Windkraft ist kein Feind der Natur



Zum Artikel Deutschlandweites Filmprojekt zur Gefahr durch Windkraft (DBSZ am 13. Januar)

Mit Interesse habe ich den Beitrag über das Filmprojekt zur Windkraft gelesen. Ich möchte jedoch die verunsicherten Bürgerinnen und Bürger beruhigen. Die Situation ist nicht so dramatisch, wie Windkraftgegner, darunter auch Frau Dr. Carmen Pöhl, behaupten.

Als das Handy eingeführt wurde, hatten viele Menschen Angst vor Strahlen. Heute nutzt jeder selbstverständlich Handy und WLAN. Die befürchteten Gefahren sind ausgeblieben. Ähnlich ist es bei der Windkraft. Neue Technologien lösen Unsicherheit aus, doch mit der Zeit zeigt sich, dass sie unser Leben erleichtern und uns helfen. 
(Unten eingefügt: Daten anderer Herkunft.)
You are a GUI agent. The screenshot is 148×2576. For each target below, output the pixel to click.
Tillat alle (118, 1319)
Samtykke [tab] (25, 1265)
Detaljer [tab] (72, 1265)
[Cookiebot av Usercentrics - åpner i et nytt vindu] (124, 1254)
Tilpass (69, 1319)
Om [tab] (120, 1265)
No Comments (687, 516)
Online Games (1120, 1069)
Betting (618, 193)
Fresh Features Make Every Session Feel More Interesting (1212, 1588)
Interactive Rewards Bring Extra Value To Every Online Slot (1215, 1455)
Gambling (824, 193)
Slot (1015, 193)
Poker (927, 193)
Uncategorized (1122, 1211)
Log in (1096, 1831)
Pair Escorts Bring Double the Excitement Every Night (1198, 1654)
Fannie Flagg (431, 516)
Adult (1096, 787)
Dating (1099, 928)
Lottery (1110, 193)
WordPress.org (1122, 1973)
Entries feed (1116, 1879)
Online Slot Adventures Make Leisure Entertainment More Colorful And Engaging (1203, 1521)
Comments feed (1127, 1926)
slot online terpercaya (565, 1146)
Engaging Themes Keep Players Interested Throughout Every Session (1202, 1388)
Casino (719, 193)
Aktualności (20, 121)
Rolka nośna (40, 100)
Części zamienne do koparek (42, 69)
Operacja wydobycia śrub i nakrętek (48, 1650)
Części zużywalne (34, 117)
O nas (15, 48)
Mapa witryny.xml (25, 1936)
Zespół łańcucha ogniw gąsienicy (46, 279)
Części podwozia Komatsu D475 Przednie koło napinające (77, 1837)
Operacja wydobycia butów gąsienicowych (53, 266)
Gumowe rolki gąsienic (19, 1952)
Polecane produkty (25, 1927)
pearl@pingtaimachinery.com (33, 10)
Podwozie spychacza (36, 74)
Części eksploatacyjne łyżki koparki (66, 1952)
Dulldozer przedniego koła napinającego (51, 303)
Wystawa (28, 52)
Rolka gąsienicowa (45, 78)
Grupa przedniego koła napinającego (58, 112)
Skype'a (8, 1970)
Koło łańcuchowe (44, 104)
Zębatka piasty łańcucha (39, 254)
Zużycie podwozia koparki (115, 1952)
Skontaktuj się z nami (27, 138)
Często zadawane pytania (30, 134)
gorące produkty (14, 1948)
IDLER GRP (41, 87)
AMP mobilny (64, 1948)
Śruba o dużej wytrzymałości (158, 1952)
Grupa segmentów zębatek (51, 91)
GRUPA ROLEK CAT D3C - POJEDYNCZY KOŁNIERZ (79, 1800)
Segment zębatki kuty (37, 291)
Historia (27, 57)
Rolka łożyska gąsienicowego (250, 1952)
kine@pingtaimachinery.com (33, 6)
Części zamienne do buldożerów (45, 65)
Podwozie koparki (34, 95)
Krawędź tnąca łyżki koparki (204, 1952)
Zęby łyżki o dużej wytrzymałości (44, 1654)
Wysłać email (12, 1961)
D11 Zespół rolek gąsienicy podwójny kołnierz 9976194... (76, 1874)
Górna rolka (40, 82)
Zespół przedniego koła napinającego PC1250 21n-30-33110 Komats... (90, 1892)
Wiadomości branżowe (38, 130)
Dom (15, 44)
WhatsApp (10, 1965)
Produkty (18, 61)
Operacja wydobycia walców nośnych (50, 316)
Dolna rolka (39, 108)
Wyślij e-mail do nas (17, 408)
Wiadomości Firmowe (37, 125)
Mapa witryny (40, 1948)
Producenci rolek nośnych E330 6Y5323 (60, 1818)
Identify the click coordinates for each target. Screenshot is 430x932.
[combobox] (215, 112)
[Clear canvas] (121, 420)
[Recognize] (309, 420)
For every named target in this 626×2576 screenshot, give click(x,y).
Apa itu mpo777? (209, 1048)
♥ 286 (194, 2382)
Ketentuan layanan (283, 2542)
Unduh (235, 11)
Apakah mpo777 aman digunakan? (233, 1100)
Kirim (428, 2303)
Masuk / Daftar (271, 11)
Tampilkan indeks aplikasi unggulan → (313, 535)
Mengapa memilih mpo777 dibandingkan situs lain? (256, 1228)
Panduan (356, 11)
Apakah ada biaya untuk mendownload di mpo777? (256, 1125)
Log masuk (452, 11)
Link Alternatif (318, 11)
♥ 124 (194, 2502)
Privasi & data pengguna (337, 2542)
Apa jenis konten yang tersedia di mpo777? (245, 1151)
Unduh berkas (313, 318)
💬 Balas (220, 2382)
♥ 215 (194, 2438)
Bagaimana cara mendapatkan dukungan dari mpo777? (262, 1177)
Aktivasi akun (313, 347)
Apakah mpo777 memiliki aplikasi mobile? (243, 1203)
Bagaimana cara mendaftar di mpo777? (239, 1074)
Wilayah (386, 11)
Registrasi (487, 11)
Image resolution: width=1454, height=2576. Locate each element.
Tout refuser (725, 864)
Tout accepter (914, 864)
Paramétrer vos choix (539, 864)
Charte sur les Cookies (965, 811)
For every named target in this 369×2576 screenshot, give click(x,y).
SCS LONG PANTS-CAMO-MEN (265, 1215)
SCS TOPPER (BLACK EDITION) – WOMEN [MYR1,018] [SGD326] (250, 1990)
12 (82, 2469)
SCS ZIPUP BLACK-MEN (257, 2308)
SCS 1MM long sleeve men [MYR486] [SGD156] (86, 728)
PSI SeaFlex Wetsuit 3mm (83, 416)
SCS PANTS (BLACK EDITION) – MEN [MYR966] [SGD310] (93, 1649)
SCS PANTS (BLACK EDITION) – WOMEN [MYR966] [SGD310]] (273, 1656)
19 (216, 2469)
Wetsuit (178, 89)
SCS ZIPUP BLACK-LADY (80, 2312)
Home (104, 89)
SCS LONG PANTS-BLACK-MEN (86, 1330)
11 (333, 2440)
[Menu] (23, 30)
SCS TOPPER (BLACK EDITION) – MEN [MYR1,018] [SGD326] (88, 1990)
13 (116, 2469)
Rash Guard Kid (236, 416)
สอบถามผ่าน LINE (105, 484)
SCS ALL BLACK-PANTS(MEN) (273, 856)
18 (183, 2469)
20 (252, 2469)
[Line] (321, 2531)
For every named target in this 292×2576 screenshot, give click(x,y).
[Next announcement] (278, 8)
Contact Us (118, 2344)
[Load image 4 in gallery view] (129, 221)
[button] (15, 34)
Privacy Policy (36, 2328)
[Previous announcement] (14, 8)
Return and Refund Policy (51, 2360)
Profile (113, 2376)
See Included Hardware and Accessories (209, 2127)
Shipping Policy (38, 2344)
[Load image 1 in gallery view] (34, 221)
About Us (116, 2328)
Im Artikel ist von bis zu 70 geplanten Windkraftanlagen die Rede. Verglichen mit den über 20.000 Windkraftanlagen, die es bereits in Deutschland gibt, stellt diese Zahl für mich keine Gefahr dar. In vielen Regionen stehen seit Jahren zahlreiche Anlagen, ohne dass die Natur oder die Lebensqualität der Menschen darunter gelitten hätten. Auch in Norddeutschland, wo besonders viele Windräder stehen, ist es nicht trockener geworden und die Menschen profitieren wirtschaftlich an dieser Form der Energiegewinnung.

Dass hier in unserer Gegend bisher noch keine Windkraftanlagen stehen, erklärt, warum viele Menschen skeptisch sind. Man ist es einfach nicht gewohnt. Besonders ältere Menschen tun sich mit neuen Entwicklungen oft schwer, weil sie an das Vertraute gewöhnt sind. Das ist völlig normal und verdient Respekt. Trotzdem möchte ich dazu ermutigen, den Veränderungen offen zu begegnen, die Ängste nicht unnötig zu vergrößern und die Bewohner dadurch zu verunsichern.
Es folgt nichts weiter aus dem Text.